Thunder and lightning rocked the sky outside Grace’s apartment on Friday afternoon as she waited for Dylan to come pick them up. Mason had crawled over to the window and was clapping with glee every time the lightning flashed and thunder boomed.

Grace lifted him so that he could get a better view of the storm, one that felt way too close to the storm that had been raging inside of her for the past three days. Dylan had deftly maneuvered her into agreeing to do the interview at his childhood home, of all places. While it wasn’t at all unusual for a big name to call the shots with a journalist, the fact that she’d taken one look at Dylan and had wanted him in a way she’d never wanted another man had her worried.

Very worried, given that the one time she’d let the line blur between her job and her personal life had been a huge mistake.

She hugged Mason tighter as she mentally erased the word mistake. She would willingly have made a thousand mistakes all over again to have him here with her. But even though the two of them had made it through both her solo pregnancy and single parenting for the first ten months of his life, that didn’t mean she needed to make another, similar mistake with Dylan.

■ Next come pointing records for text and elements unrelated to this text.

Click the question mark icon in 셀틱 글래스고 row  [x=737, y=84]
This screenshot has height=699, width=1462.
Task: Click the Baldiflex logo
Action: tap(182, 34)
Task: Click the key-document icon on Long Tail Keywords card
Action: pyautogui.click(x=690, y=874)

Richard Bentley had asked Grace out during their interview a year and a half ago. No one that charming or full of compliments had ever looked in her direction before. So while she knew she shouldn’t mix work with pleasure, he’d been too persuasive and determined for her to resist. Especially in the wake of her father’s death only six months earlier. All she’d wanted to do was just forget for a little while.

Her first date with Richard had been on a private rooftop just outside of Washington, D.C. The restaurant with its white tablecloths had been so fancy that she would have felt terribly out of place in her simple black dress and shoes if they hadn’t been in a completely private part of the restaurant. By the end of the evening, her head was spinning with bubbly and what had seemed at the time like the most romantic date she’d ever had. She never usually slept with a guy on the first date, but looking back, Grace couldn’t deny that she’d felt as though she’d owed Richard for the fairy-tale evening.

On their second date, he’d taken her out on the sailboat, and though the trip hadn’t gone as well as dinner under the stars, she hadn’t considered ending that date with only a kiss good night, either. Every date they had was the same: He’d take her somewhere private that knocked her socks off and then she’d invite him in for the night. By the time she’d realized that something didn’t seem quite right—Why did he never take her out where strangers could see them together? Why did he always have an excuse about being too busy to see her or talk during the week? Why did he say he wanted to keep their relationship between just the two of them for a little while longer?—she’d also missed her period.

Richard hadn’t been at all pleased to learn just weeks later that she was pregnant.